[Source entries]

========================================================================

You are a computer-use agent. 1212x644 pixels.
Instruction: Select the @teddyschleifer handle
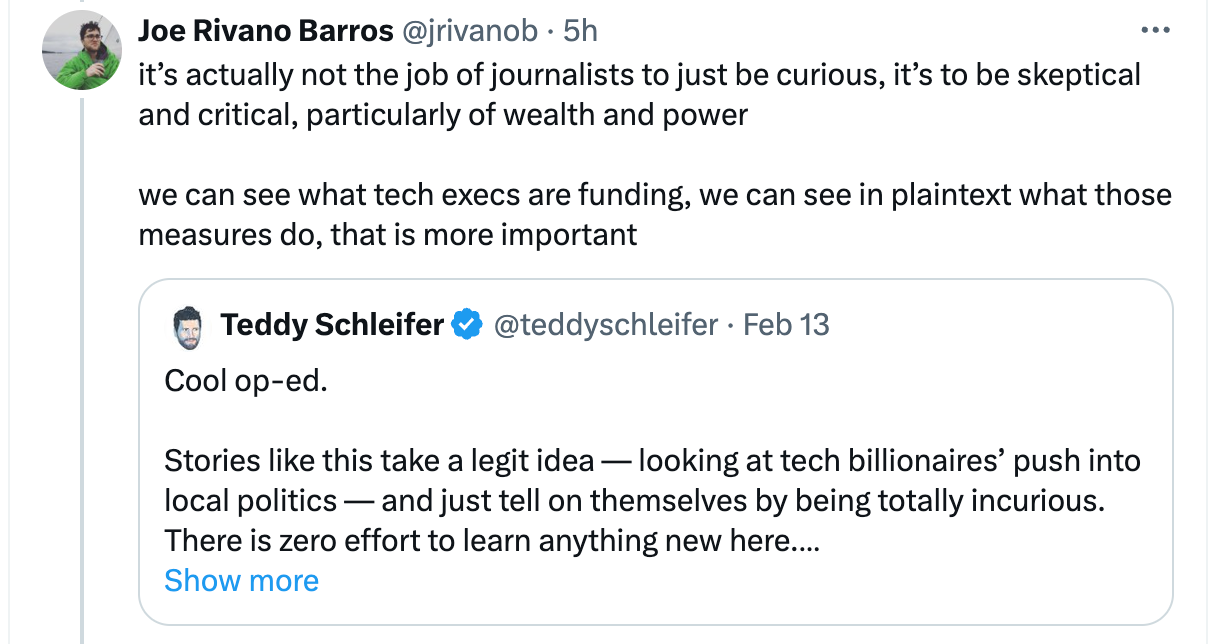click(x=606, y=325)
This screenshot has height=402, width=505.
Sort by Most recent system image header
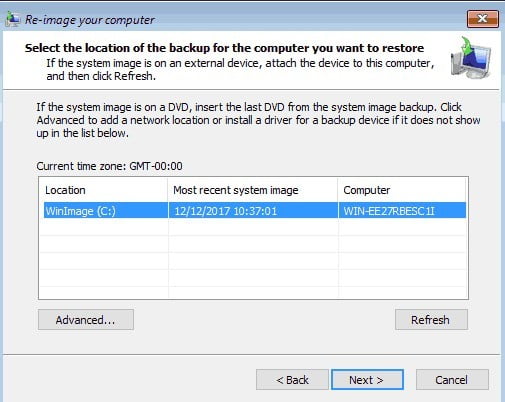point(253,190)
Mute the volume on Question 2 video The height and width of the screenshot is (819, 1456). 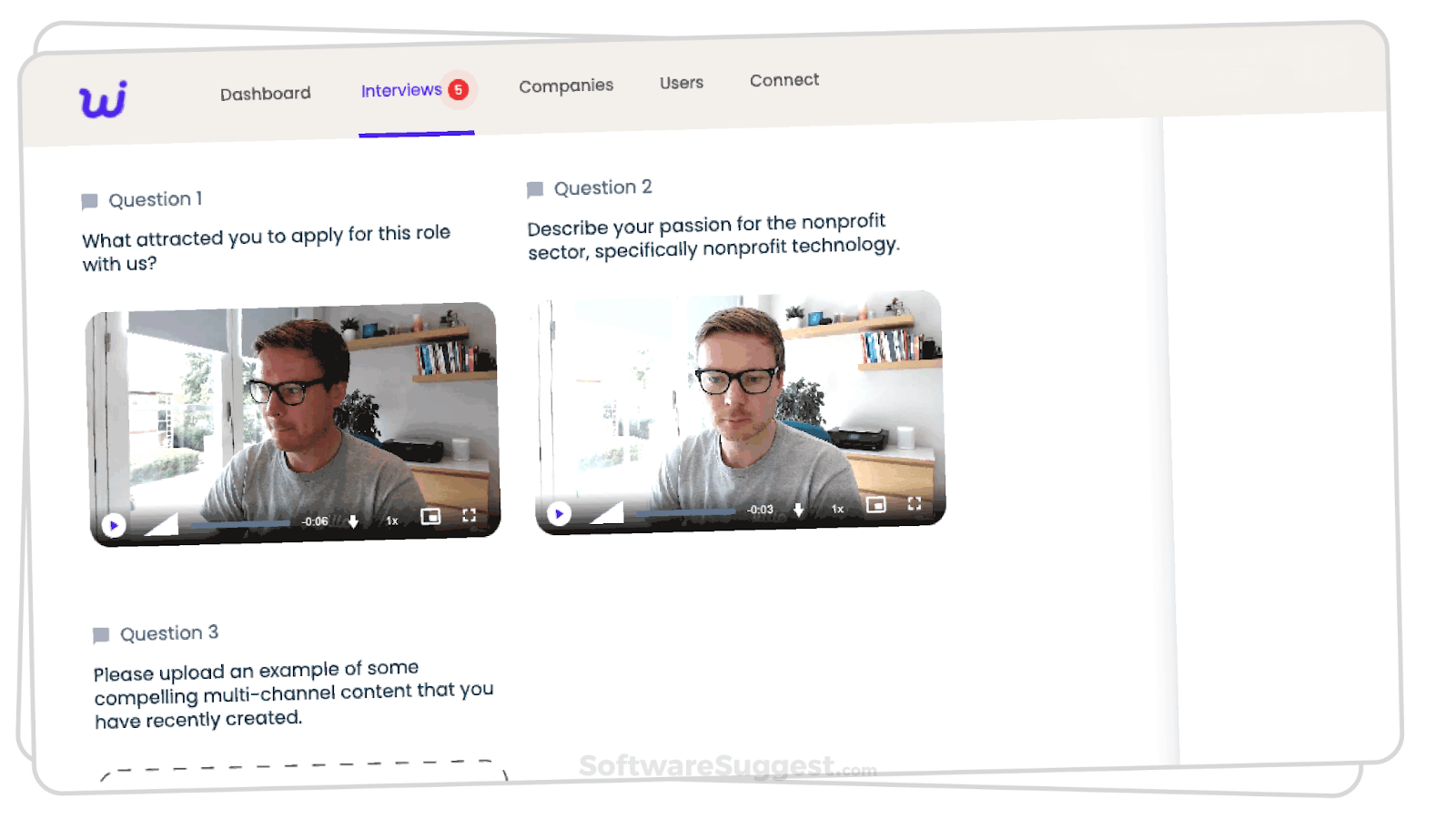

========================================================================

| Instructions to follow |
Return every line of the entries above word for word, leaving out the pictures.

| Task output |
You are a computer-use agent. 1212x644 pixels.
Instruction: Select the @teddyschleifer handle
click(x=606, y=325)
This screenshot has height=402, width=505.
Sort by Most recent system image header
point(253,190)
Mute the volume on Question 2 video The height and width of the screenshot is (819, 1456). 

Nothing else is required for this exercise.